STATED PROBLEM:
How many lines of the records below contain the string "branch", counting only matches with the same case? Count them and reply with the number alone.

(Collected data entries)
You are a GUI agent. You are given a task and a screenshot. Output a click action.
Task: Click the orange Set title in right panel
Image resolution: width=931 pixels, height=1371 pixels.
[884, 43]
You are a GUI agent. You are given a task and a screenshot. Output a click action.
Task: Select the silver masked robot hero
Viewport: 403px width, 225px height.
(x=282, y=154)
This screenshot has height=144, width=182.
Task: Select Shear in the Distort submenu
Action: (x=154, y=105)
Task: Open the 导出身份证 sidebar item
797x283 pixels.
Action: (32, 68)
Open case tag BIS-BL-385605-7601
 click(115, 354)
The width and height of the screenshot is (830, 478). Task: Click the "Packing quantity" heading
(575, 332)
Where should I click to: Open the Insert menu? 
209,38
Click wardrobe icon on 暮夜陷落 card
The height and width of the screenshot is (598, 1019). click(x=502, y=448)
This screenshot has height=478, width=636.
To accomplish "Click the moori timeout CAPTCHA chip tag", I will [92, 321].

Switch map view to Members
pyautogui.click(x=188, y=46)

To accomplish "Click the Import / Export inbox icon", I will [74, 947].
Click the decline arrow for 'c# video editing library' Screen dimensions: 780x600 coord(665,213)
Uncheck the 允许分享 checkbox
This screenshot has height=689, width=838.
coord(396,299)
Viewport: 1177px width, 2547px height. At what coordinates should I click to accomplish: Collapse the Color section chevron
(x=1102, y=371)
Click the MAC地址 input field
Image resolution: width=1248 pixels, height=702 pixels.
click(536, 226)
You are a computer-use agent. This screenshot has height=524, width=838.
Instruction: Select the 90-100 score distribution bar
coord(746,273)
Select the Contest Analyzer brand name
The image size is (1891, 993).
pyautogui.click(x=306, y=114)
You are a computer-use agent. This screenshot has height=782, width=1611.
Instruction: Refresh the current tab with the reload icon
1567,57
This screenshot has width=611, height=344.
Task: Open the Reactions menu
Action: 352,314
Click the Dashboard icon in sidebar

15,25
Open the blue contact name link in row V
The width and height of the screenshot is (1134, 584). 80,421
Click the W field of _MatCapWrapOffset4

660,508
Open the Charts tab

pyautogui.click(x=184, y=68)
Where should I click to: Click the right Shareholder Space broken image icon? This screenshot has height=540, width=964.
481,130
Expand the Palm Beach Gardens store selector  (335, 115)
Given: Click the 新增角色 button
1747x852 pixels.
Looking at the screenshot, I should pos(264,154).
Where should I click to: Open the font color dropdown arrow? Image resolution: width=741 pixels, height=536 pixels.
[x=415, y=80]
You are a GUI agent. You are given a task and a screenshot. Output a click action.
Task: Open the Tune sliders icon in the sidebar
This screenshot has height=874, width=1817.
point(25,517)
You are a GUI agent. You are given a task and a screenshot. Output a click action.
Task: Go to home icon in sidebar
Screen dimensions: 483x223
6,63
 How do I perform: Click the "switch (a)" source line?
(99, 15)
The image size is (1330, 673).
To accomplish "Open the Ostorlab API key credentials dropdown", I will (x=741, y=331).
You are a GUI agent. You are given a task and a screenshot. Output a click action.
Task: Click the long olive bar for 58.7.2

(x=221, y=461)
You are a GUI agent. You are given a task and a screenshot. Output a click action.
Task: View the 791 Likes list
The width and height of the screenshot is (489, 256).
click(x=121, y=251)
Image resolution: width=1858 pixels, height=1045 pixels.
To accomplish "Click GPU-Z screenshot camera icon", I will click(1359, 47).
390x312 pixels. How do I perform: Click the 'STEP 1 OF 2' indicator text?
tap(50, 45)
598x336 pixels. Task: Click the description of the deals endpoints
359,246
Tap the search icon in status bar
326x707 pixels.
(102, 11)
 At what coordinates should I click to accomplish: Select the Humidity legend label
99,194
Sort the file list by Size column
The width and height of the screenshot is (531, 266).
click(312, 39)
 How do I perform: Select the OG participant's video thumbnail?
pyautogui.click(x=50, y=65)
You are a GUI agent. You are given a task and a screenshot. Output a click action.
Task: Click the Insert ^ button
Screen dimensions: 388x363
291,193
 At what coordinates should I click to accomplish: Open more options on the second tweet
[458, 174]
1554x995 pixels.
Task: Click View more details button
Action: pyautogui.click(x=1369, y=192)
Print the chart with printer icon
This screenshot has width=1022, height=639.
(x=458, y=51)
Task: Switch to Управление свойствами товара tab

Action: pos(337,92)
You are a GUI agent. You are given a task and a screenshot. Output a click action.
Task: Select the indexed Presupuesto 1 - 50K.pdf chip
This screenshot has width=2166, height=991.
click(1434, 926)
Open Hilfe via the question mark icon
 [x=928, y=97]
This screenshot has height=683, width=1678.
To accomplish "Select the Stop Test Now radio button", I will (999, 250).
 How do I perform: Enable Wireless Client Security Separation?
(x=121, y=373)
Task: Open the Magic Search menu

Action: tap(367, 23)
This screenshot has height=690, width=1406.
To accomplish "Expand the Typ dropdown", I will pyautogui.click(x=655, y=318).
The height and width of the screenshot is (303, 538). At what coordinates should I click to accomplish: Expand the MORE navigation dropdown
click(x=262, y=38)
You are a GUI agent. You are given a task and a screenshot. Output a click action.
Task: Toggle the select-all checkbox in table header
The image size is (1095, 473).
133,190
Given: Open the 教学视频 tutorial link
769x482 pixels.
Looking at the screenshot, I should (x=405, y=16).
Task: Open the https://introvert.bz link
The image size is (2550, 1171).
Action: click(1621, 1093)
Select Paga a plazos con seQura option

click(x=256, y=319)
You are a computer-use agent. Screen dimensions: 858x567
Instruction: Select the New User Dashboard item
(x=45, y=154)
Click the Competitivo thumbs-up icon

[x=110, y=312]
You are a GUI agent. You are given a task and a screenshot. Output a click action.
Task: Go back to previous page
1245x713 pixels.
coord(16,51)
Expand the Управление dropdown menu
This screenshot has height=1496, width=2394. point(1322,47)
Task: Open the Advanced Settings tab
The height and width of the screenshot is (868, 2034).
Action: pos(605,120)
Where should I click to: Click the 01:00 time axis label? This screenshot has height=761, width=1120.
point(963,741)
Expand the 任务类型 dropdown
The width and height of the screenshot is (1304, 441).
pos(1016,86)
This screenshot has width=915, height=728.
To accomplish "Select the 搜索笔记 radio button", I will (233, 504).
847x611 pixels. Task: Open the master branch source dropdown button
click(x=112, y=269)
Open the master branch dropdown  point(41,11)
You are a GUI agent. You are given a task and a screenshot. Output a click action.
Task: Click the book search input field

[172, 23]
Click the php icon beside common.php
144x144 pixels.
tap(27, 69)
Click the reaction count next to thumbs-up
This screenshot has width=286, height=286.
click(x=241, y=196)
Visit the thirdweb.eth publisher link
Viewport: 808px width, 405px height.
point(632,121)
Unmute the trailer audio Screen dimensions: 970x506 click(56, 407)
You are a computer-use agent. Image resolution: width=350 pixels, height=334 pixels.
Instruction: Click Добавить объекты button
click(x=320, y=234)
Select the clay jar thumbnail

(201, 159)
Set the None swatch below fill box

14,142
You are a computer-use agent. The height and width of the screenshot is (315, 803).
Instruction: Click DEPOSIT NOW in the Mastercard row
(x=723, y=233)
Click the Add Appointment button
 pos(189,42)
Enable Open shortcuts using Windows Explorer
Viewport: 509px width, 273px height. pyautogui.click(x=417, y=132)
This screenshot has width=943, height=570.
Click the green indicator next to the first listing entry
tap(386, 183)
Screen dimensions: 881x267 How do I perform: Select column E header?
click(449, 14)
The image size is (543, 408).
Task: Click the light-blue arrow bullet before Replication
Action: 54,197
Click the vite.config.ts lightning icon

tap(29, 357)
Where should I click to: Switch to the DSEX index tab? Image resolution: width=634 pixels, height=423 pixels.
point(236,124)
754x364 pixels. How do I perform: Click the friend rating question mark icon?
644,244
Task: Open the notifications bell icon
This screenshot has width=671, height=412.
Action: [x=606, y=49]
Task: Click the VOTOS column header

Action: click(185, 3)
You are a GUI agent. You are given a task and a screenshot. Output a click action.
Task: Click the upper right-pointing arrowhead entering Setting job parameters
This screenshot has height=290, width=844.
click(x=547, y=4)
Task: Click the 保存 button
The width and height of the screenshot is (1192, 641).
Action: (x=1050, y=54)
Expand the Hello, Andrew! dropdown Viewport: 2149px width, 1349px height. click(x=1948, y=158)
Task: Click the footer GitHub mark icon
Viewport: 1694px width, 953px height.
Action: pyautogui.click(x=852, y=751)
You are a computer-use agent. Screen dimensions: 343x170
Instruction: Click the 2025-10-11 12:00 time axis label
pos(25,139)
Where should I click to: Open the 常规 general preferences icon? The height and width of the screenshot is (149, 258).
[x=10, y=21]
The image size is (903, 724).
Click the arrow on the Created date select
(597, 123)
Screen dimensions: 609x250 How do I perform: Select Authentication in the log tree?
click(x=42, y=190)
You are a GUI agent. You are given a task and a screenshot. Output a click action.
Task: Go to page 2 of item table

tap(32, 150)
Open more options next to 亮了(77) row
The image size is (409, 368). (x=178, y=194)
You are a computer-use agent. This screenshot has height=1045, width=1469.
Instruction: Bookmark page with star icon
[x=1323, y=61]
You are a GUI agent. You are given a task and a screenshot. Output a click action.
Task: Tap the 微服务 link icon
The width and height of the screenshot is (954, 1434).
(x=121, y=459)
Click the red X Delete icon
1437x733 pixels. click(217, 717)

RESULT FOR THIS TASK:
2